WSHS cheer team at the UCA competition in Southaven

“Are! You! Proud to be a Spartan?” the cheerleaders chant as they lead the school to cheer on the Spartan football players.  Then, the team scores a touchdown and the cheerleaders erupt into their famous fight song routine. The White Station cheer team is known for its showmanship on the football sideline; however, many students are not aware of the other elements of the team.
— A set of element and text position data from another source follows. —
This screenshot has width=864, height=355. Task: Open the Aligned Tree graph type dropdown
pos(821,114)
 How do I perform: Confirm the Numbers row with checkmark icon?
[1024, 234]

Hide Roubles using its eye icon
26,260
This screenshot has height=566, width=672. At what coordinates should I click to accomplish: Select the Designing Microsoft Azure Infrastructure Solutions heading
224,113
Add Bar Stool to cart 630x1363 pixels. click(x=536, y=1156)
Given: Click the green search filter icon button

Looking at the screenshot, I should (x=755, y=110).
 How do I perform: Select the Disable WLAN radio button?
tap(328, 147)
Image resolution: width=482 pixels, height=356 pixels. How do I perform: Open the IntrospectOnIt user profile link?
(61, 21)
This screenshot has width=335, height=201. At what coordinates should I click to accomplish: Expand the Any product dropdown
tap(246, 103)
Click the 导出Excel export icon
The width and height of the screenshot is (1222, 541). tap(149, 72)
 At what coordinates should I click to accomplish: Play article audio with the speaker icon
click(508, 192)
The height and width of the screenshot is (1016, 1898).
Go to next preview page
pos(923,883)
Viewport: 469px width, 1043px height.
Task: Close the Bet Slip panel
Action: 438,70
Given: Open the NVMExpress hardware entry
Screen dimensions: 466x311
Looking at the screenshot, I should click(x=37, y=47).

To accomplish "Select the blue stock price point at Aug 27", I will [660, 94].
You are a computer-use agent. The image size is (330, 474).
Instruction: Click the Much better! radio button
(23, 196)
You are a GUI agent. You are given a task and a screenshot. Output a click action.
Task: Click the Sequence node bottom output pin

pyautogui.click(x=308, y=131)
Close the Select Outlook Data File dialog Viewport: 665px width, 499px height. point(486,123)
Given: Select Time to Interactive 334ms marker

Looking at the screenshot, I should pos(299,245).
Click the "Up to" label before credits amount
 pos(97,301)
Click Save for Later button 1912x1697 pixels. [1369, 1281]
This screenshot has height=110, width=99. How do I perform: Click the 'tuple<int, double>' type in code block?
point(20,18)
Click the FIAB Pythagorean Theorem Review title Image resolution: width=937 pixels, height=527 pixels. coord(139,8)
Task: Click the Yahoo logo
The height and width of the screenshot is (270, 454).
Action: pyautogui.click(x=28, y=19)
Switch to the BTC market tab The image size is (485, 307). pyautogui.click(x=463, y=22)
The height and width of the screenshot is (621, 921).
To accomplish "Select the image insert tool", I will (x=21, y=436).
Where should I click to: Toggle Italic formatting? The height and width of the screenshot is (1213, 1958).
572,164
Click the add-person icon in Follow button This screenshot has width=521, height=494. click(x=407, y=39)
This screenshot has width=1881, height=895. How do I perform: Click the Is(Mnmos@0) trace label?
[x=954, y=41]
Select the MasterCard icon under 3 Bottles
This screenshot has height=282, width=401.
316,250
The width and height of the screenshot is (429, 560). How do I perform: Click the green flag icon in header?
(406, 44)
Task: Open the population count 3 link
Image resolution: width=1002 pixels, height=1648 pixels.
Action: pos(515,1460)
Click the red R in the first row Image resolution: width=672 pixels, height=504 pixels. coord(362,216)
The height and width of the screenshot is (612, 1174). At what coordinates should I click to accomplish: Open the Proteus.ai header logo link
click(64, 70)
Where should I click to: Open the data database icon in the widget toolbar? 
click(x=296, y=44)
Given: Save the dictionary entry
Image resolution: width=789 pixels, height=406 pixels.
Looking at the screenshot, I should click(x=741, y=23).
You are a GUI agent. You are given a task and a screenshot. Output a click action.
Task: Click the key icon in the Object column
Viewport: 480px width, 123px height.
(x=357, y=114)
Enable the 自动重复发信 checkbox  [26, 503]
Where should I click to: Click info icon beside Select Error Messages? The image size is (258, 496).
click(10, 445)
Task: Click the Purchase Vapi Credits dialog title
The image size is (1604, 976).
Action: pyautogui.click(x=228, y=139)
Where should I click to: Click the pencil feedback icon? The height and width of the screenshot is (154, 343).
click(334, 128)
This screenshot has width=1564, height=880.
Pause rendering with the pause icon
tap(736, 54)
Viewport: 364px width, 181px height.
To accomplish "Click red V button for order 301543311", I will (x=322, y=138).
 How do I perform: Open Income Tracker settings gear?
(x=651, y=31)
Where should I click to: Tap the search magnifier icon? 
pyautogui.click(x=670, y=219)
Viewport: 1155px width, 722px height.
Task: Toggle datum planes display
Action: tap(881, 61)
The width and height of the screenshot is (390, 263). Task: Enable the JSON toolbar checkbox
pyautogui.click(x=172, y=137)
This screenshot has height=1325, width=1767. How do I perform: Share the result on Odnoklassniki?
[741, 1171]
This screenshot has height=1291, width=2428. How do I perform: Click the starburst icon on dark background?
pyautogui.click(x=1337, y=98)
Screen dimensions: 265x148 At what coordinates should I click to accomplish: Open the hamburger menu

Until last year, White Station only had one cheer team. Yet, after lots of confusion on which girls wanted to attend cheer competitions and which girls simply wanted to cheer for the sport games, the school decided to make two teams. Now, there are both a football and a basketball cheer team.  While both teams still cheer for their respective sports, the football cheer team also participates in competitions.  

One difference between cheering at games and cheering for competitions is the amount of pressure the cheerleaders feel.

“Cheering for football games is less stressful because you don’t have to worry about hitting stuff perfectly or placing,” Rachel Thomas (10) said. “It also is different because there isn’t a routine or any very hard stunts.”

Another difference is the audience they are cheering for.

“At the [football] games, it’s more about cheering for the boys instead of trying to show off our skills,” Taylor Jones (11) said. “But at competitions, we’re there to show off our capabilities, our strengths and our stunts.”

The competitive cheer team, captained by Abby Holland (12) and Candace Vester (12), practices about two to three times a week. The summer and early weeks of school are spent practicing football cheers, while the rest of the season is devoted to focusing on the competition routine. The girls’ hard work has paid off, winning them second place in the regional competition and seventh place in the state. The team considered attending Nationals in Orlando, Fla., but due to the high cost, will most likely wait for next year. In order to prepare for next year’s Nationals, the team needs to make small improvements in their routine.

“We need to get our stunts a lot stronger,” cheer sponsor and Algebra I teacher Kelci Pearce said. “That’s the part where we always score lowest.”

Pearce and head coach Katrina Moore both play a big part in the girls’ success as a team, as well as their individual growth.

“Our coaches are one of our biggest motivators,” Thomas said. “They not only help us with our routines, but they help us to grow as people.”

While the cheer coaches play a vital role to the team’s success, the girls also look to leadership from their seven seniors, all of whom will miss and be missed by their teammates.

“[Cheer] takes up so much of your time that it’s, like, your life,” Holland said. “So I’m going to miss having a friendship with all of these 21 different girls.”

Vester also imparts words of advice to the cheerleaders she is leaving behind.

“Keep cheering and keep being a close family,” Vester said. “I would want them to be able to make the most memories they can and just have fun.”

Although the football cheer team is done showcasing their talents on the football sideline and competition floor this year, you can watch the cheerleaders perform one last time during their December showcase.